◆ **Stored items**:
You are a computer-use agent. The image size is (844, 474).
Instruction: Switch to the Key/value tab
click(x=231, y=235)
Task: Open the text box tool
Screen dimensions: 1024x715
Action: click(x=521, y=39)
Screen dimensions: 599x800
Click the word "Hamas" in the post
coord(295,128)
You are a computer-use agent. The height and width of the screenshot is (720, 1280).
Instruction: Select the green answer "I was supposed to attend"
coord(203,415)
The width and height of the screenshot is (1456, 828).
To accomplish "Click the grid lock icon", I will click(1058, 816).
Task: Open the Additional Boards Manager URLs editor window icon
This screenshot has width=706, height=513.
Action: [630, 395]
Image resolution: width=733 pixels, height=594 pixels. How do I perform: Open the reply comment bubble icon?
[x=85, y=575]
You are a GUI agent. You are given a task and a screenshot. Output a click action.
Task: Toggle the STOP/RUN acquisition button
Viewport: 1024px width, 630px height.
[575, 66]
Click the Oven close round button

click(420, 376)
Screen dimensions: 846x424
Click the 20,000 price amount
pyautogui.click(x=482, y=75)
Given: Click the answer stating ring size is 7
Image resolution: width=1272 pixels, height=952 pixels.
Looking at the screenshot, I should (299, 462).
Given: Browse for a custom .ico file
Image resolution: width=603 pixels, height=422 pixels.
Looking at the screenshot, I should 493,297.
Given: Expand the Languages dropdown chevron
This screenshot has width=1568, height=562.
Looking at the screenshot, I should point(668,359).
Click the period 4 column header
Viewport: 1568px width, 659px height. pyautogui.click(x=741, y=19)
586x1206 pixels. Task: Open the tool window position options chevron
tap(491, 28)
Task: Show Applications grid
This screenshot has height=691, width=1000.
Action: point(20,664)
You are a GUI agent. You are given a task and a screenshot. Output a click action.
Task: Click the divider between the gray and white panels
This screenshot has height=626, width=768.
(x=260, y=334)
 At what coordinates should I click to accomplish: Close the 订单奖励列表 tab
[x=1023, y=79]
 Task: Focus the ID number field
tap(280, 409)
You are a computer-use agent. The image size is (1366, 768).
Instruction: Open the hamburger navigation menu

◆ **DESCRIPTION OF THE TASK**: Beginning with the line that holds "Screen dimensions: 599x800", restate word for word every line down to the end of the data, and only those lines.

◆ **THE ANSWER**:
Screen dimensions: 599x800
Click the word "Hamas" in the post
coord(295,128)
You are a computer-use agent. The height and width of the screenshot is (720, 1280).
Instruction: Select the green answer "I was supposed to attend"
coord(203,415)
The width and height of the screenshot is (1456, 828).
To accomplish "Click the grid lock icon", I will click(1058, 816).
Task: Open the Additional Boards Manager URLs editor window icon
This screenshot has width=706, height=513.
Action: [630, 395]
Image resolution: width=733 pixels, height=594 pixels. How do I perform: Open the reply comment bubble icon?
[x=85, y=575]
You are a GUI agent. You are given a task and a screenshot. Output a click action.
Task: Toggle the STOP/RUN acquisition button
Viewport: 1024px width, 630px height.
[575, 66]
Click the Oven close round button

click(420, 376)
Screen dimensions: 846x424
Click the 20,000 price amount
pyautogui.click(x=482, y=75)
Given: Click the answer stating ring size is 7
Image resolution: width=1272 pixels, height=952 pixels.
Looking at the screenshot, I should (299, 462).
Given: Browse for a custom .ico file
Image resolution: width=603 pixels, height=422 pixels.
Looking at the screenshot, I should 493,297.
Given: Expand the Languages dropdown chevron
This screenshot has width=1568, height=562.
Looking at the screenshot, I should point(668,359).
Click the period 4 column header
Viewport: 1568px width, 659px height. pyautogui.click(x=741, y=19)
586x1206 pixels. Task: Open the tool window position options chevron
tap(491, 28)
Task: Show Applications grid
This screenshot has height=691, width=1000.
Action: point(20,664)
You are a GUI agent. You are given a task and a screenshot. Output a click action.
Task: Click the divider between the gray and white panels
This screenshot has height=626, width=768.
(x=260, y=334)
 At what coordinates should I click to accomplish: Close the 订单奖励列表 tab
[x=1023, y=79]
 Task: Focus the ID number field
tap(280, 409)
You are a computer-use agent. The image size is (1366, 768).
Instruction: Open the hamburger navigation menu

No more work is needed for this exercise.